Get your favorite corkscrew and stock up your wine fridge. February 18 is National Drink Wine Day, commonly known to many as the greatest day ever. While we don’t need any reasons to pour a couple of glasses out, where you decide to celebrate is a huge holiday factor. Don’t imbibe in a bar like a basic human— drink outside the box with these party hotspots.
Your bed.
Wake up? Wine. Seriously, don’t even get dressed. Your bed is extremely cozy so just grab the wine, turn on Netflix, call in sick to work and celebrate the shit out of National Drink Wine Day.
Your shower.
Can’t stop, won’t stop. Shower wine is objectively the greatest thing to happen to the human race. Think about it. Hot water rolling down your shoulders. The glow from a few candles. A chilled glass of wine in your hand. We can only find one word to describe this experience—sensational.
Starbucks.
On any other day, this morning would call for a morning coffee, but this isn’t just any kind of day. This day is supremely special. Gather your laptop and set up camp next to that creative who’s writing their next screenplay. Use your Venti cup to camouflage your boozy companion. In fact, you might want to look into a Trenta cup for your “white tea.”
Your desk.
The fact that your boss made you come into work on this NATIONAL holiday is disgusting. Don’t let them dampen your celebratory spirit. Uncork a bottle at your desk and when they tell you to stop simply point to your handy, dandy VinePair T-Shirt. You’re welcome.
Your boss’s desk.
After you tell your superiors to screw themselves, it’s a guarantee you’re going to have a good talking to. Might as well take a to-go cup for you to receive your citation. Embrace it and pack up your desk in honor of National Drink Wine Day.
The park bench.
Thankfully, your boss sent your tipsy ass home so you can embrace the outdoors and enjoy a ~good~ Pinot on your favorite park bench. Don’t shy away from the nice homeless person across the path from you. Pour one out with them too and celebrate together.
A back alley.
When it comes to a back alley, the darker and dirtier the better. You can bring your own stemware but we suggest skipping the glass for a bottle. This way, once you finish the bottle and things get dark, you can use it to defend yourself and defend the spirit of National Drink Wine Day.
A treehouse.
The best part of holidays are channeling your inner child and celebrating to your heart’s content. Nothing screams childhood party like a treehouse. Grab a box of vino, jump your neighbor’s fence, and get sloshed on the swing set.
The DMV.
Waiting in lines is boring. Add that to the monotonous experience of the Department of Motor Vehicles and you’re on the fast track to an emotional breakdown. Inject your favorite holiday into your least favorite Thursday chore. The group of you waiting for their number can gather together and turn up. Just make sure to call the Uber home.

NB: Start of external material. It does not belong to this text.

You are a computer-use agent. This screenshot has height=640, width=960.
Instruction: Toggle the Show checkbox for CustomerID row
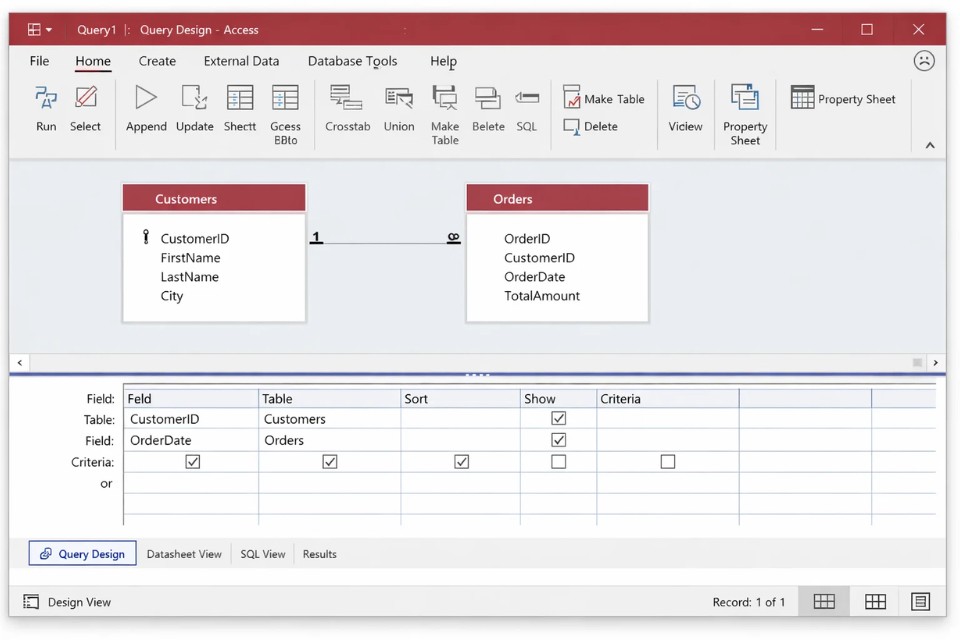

An elderly woman’s back porch.
When we think wine pairing, we always think food. Yet, the greatest wine pairing in the history of wine pairings is older women. There is no better experience than conversing with your grandmother over a bottle of Chardonnay on her porch. If you’re not close to family, don’t let that stop you. Your elderly neighbor would love the company. That’s the true meaning of National Drink Wine Day.

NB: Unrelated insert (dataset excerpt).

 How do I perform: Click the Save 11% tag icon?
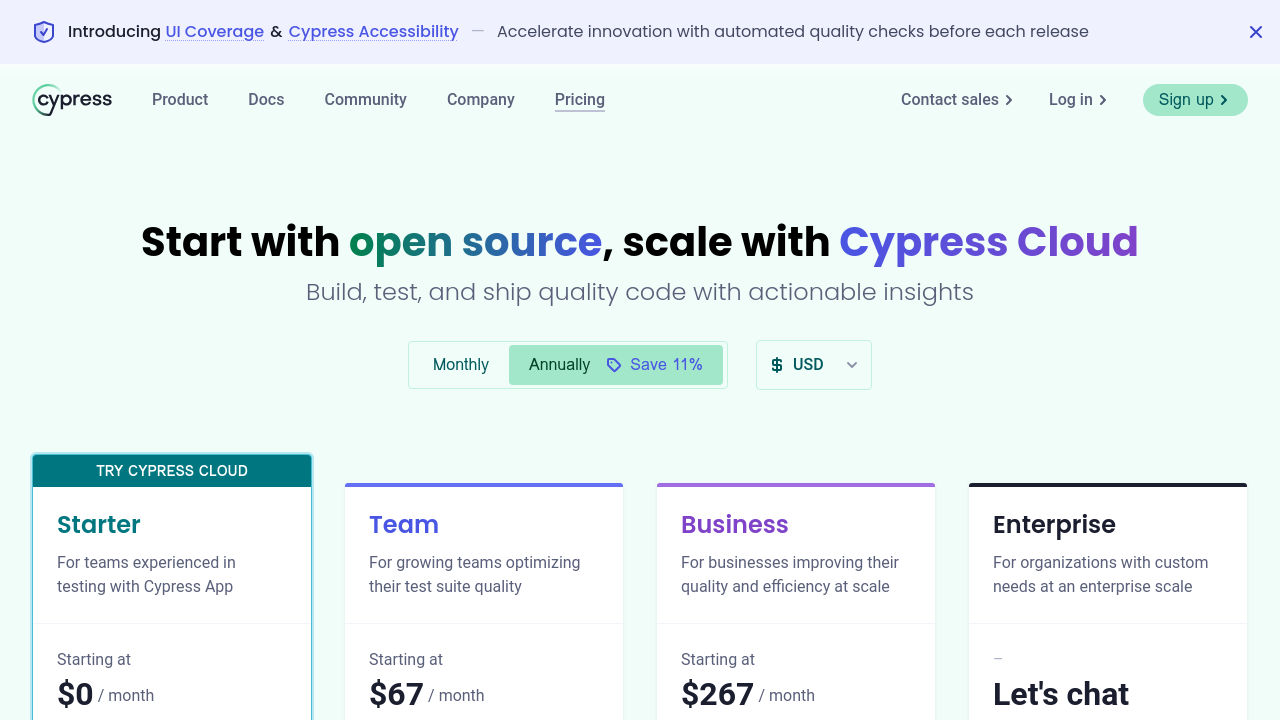[614, 365]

A Girl Scout cookie table.
Whether you’re the Brownie mom or just a passerby looking for your cookie fix, this is the perfect location for a little holiday cheer. Crack open some boxes of Thin Mints and embrace the glory that is wine and cookies.
An open field.
The best part about holidays is taking the time to remember what is important in these lives we live. Pack a nice picnic and wander out to an open meadow to find some clarity/drink two bottles of wine with your loved ones. You can even go around saying what you’re all thankful for on this glorious national holiday—as long as it’s wine.
The VinePair office.
You better bet your bottom dollar that we’re getting a lot of work done this National Drink Wine Day. The whole day is just booked with “meetings” and extensive industry “research.” Ignore whatever typos or crazy tweets you may find and join the party.